LATN UN3309 Lucretius. 3 points.

Prerequisites: LATN V1202 or the equivalent.

Since the content of this course changes from year to year, it may be repeated for credit.

LATN UN3310 Selections from Latin Literature: Vergil. 3 points.

Prerequisites: LATN V1202 or the equivalent.

Since the content of this course changes from year to year, it may be repeated for credit.

LATN UN3980 Post-Baccalaureate Seminar. 3 points.

Open only to students enrolled in the post-baccalaureate certificate program in Classics.

This seminar aims to provide students in the post-baccalaureate certificate program with opportunities 1) to (re-)familiarize themselves with a selection of major texts from classical antiquity, which will be read in English, 2) to become acquainted with scholarship on these texts and with scholarly writing in general, 3) to write analytically about these texts and the interpretations posed about them in contemporary scholarship, and 4) to read in the original language selected passages of one of the texts in small tutorial groups, which will meet every week for an additional hour with members of the faculty.

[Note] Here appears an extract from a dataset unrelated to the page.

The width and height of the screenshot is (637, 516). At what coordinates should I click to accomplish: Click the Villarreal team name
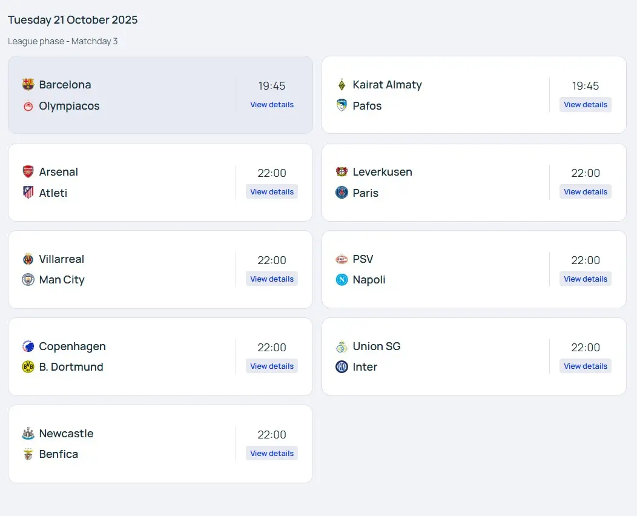(x=61, y=259)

LATN UN3996 The Major Seminar. 3 points.

Prerequisites: junior standing.

Required for all majors in Classics and Classical Studies. The topic changes from year to year but is always broad enough to accommodate students in the languages as well as those in the interdisciplinary major. Past topics include: love, dining, slavery, space, power.

LATN UN3997 Directed Readings in Latin Literature. 3 points.

Prerequisites: the director of undergraduate studies' permission.

A program of reading in Latin literature, to be tested by a series of short papers, one long paper, or an oral or written examination.

LATN UN3998 Supervised Research in Latin Literature. 3 points.

Prerequisites: the director of undergraduate studies' permission.

A program of research in Latin literature. Research paper required.

LATN GU4009 Tacitus: Writing Autocracy. 3 points.

Prerequisites: LATN V3012 or the equivalent.

Since the content of this course changes from year to year, it may be repeated for credit.

LATN GU4010 Selections from Latin Literature: Cicero. 3 points.

Prerequisites: LATN V3012 or the equivalent.

Since the content of this course changes from year to year, it may be repeated for credit.

LATN GU4105 Latin Literature of the Republic. 4 points.

Prerequisites: at least two terms of Latin at the 3000-level or higher.

Latin literature from the beginning to early Augustan times.

LATN GU4106 Latin Literature of the Empire. 4 points.

Prerequisites: at least two terms of Latin at the 3000-level or higher.

Latin literature from Augustus to 600 C.E.

LATN GU4152 Medieval Latin Literature: Poetry. 3 points.

Prerequisites: the instructor's permission.

A survey of early medieval biblical hermeneutics from the patristic age to Bede. The course will include both the theory of biblical interpretation (and especially its relation to classical grammar and rhetoric and to the debate about translation), as well as its literary practice. Readings from the works of Augustine, Jerome, Bede, Avitus, Proba, and others.